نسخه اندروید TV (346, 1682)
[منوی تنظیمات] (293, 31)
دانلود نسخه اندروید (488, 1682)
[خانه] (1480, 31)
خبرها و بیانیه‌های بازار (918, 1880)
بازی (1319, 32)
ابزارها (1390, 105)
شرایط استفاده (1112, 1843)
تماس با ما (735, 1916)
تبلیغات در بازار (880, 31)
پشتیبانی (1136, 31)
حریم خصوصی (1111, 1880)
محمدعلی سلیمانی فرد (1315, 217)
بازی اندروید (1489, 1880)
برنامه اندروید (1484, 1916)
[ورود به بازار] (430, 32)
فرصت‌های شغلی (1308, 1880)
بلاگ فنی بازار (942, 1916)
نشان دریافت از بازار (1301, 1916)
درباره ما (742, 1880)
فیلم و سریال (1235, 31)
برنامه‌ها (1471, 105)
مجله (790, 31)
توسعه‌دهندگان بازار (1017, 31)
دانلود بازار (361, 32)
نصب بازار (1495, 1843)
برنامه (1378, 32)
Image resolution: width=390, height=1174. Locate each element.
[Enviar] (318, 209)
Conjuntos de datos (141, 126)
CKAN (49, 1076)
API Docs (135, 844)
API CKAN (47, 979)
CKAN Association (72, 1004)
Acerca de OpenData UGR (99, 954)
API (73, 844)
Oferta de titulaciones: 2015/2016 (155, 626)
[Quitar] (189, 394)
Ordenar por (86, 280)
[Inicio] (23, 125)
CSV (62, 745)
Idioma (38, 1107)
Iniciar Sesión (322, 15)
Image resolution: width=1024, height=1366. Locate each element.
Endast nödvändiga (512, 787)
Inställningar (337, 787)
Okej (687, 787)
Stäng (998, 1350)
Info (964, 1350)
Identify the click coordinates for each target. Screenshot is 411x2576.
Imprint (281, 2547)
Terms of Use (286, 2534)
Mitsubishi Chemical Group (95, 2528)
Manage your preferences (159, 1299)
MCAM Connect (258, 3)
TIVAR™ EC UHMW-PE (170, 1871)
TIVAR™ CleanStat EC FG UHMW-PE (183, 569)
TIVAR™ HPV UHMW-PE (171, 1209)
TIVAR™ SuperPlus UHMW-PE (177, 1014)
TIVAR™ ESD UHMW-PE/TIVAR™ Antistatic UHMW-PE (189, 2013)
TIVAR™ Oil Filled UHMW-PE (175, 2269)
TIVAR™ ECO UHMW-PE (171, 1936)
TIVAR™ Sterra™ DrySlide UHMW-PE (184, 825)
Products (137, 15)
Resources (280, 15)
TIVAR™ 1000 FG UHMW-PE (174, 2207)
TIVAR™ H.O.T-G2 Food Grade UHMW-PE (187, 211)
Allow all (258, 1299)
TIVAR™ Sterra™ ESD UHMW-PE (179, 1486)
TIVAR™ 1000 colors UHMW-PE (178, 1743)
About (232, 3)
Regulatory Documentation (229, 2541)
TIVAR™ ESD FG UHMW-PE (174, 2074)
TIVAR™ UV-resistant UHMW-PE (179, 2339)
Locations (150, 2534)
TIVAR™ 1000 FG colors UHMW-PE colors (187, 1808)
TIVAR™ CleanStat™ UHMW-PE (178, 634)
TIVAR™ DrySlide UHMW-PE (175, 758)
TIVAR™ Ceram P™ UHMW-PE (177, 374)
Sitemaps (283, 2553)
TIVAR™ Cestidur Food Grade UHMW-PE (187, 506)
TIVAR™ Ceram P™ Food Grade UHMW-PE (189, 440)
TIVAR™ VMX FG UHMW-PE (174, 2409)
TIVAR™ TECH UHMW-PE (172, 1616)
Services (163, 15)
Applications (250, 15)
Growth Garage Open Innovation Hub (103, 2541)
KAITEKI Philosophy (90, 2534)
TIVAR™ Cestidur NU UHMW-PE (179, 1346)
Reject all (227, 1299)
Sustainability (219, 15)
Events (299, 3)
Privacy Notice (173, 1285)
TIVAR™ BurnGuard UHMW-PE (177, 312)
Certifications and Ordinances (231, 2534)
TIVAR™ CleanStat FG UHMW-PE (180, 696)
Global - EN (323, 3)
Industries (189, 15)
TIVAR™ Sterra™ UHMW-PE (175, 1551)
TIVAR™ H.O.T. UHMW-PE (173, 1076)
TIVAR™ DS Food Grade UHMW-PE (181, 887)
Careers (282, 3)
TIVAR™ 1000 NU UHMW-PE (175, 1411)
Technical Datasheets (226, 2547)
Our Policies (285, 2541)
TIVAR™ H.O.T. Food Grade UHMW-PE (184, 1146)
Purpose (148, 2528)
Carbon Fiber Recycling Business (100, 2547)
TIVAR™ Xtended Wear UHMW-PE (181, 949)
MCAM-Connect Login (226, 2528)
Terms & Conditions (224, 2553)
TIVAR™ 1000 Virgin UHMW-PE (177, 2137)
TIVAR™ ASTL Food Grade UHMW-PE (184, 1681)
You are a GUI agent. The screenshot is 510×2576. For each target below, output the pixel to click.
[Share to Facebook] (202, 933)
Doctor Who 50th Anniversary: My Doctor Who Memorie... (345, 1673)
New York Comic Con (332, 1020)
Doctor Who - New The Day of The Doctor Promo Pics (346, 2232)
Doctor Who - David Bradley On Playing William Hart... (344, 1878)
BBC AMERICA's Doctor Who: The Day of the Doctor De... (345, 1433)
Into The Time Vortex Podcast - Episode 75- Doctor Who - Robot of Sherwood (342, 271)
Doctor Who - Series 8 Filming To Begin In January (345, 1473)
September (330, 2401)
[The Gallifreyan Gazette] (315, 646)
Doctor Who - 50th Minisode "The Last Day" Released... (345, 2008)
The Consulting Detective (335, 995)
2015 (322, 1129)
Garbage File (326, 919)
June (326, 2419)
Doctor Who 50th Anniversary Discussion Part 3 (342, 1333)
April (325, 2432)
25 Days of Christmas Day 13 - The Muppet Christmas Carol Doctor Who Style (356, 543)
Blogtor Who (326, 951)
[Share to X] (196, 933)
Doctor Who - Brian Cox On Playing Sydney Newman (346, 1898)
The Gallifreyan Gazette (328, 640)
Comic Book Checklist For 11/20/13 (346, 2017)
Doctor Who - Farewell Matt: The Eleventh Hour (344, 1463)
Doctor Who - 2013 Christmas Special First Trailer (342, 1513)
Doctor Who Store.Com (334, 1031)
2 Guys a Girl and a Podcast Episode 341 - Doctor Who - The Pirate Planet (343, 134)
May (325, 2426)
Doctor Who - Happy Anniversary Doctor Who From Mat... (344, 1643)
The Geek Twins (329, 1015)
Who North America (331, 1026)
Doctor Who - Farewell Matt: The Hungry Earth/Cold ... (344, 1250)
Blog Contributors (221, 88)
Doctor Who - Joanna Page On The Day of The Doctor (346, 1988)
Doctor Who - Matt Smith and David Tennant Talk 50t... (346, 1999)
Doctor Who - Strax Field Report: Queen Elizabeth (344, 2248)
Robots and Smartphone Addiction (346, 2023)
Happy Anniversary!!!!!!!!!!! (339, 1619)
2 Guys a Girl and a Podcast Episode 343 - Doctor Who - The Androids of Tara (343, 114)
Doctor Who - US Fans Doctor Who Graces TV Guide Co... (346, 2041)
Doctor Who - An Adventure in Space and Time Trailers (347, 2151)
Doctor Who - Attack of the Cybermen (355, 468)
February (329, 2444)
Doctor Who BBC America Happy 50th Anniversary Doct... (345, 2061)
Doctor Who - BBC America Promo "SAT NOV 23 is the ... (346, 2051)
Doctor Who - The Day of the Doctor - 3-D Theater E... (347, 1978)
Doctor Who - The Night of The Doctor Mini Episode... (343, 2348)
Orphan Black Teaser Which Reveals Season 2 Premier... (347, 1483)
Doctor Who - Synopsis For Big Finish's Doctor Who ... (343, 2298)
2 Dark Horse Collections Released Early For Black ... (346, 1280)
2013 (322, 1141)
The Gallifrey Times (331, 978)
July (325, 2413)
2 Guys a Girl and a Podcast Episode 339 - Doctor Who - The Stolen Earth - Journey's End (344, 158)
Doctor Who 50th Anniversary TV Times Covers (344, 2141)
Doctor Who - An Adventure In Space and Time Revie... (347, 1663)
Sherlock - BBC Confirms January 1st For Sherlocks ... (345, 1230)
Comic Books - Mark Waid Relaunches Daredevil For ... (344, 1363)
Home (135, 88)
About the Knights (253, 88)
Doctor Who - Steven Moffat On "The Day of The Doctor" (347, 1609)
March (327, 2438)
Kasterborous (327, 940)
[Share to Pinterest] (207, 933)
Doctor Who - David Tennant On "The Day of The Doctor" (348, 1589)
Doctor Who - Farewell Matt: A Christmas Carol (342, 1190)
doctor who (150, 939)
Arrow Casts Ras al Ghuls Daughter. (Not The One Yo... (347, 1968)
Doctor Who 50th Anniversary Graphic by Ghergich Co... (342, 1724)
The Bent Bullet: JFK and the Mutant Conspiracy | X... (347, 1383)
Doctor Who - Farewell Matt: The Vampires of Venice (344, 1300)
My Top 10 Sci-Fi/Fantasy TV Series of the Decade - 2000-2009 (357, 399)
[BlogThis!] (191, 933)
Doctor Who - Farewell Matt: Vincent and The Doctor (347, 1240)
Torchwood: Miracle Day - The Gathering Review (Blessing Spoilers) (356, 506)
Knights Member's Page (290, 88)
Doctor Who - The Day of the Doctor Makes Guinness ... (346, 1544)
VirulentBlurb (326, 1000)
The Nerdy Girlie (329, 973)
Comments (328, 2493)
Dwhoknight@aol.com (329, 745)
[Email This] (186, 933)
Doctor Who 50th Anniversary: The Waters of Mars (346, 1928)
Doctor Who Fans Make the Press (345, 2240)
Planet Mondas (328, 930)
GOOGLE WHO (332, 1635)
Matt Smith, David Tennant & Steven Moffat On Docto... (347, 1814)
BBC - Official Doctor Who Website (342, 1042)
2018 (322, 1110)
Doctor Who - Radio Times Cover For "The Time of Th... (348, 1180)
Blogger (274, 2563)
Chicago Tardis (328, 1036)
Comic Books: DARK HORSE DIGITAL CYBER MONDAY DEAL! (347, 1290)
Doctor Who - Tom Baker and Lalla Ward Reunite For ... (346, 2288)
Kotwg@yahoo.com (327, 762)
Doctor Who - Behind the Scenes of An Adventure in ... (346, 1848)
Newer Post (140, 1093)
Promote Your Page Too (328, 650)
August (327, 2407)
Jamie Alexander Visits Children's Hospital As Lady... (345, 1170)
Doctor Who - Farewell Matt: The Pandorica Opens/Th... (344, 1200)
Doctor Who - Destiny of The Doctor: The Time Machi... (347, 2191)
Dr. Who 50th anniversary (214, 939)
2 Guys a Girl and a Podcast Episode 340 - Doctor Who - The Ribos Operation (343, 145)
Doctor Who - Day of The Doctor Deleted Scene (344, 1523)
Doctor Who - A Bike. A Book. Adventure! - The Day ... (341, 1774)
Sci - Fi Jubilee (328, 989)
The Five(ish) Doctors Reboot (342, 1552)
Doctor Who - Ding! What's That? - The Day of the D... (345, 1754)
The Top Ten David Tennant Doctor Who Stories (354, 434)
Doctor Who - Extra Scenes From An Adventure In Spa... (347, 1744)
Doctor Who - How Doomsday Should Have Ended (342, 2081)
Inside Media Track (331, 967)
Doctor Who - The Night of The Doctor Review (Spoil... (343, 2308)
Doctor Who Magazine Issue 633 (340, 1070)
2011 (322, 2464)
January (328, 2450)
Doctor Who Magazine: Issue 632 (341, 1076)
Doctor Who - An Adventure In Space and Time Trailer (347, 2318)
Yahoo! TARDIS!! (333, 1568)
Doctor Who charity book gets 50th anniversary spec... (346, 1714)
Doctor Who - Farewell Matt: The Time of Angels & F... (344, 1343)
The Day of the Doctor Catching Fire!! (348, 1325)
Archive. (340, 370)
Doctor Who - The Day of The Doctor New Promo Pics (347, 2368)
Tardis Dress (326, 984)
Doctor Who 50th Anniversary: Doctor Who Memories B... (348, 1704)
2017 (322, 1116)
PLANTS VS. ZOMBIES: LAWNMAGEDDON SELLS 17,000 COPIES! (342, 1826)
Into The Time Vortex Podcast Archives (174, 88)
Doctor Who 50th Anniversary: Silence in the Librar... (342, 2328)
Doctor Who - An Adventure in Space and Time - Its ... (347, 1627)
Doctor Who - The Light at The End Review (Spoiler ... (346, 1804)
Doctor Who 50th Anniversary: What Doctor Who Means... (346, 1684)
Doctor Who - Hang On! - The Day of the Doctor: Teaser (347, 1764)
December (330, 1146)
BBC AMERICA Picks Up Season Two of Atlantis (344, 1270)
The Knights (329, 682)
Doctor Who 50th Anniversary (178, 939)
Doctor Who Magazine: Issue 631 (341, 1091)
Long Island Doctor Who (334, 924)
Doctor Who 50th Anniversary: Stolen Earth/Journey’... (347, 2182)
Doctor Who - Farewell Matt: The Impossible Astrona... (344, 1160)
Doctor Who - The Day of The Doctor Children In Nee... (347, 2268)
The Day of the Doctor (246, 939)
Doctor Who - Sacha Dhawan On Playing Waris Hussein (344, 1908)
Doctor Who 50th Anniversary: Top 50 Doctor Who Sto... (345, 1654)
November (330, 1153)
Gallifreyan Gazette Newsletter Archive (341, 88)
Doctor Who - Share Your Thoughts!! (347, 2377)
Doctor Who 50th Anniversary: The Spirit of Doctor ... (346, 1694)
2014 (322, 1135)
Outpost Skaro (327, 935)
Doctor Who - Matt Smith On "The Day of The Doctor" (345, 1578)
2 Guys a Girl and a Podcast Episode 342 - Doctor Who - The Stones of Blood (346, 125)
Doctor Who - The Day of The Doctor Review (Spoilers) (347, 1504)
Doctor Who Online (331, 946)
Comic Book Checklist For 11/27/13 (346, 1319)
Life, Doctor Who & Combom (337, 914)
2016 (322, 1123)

——————

• [WHAT IS EXPECTED] Every line from the one containing "Outpost Skaro (327, 935)" through the final line of the data above is to be restated word for word, and nothing more.

• [ANSWER BOX]
Outpost Skaro (327, 935)
Doctor Who - Matt Smith On "The Day of The Doctor" (345, 1578)
2 Guys a Girl and a Podcast Episode 342 - Doctor Who - The Stones of Blood (346, 125)
Doctor Who - The Day of The Doctor Review (Spoilers) (347, 1504)
Doctor Who Online (331, 946)
Comic Book Checklist For 11/27/13 (346, 1319)
Life, Doctor Who & Combom (337, 914)
2016 (322, 1123)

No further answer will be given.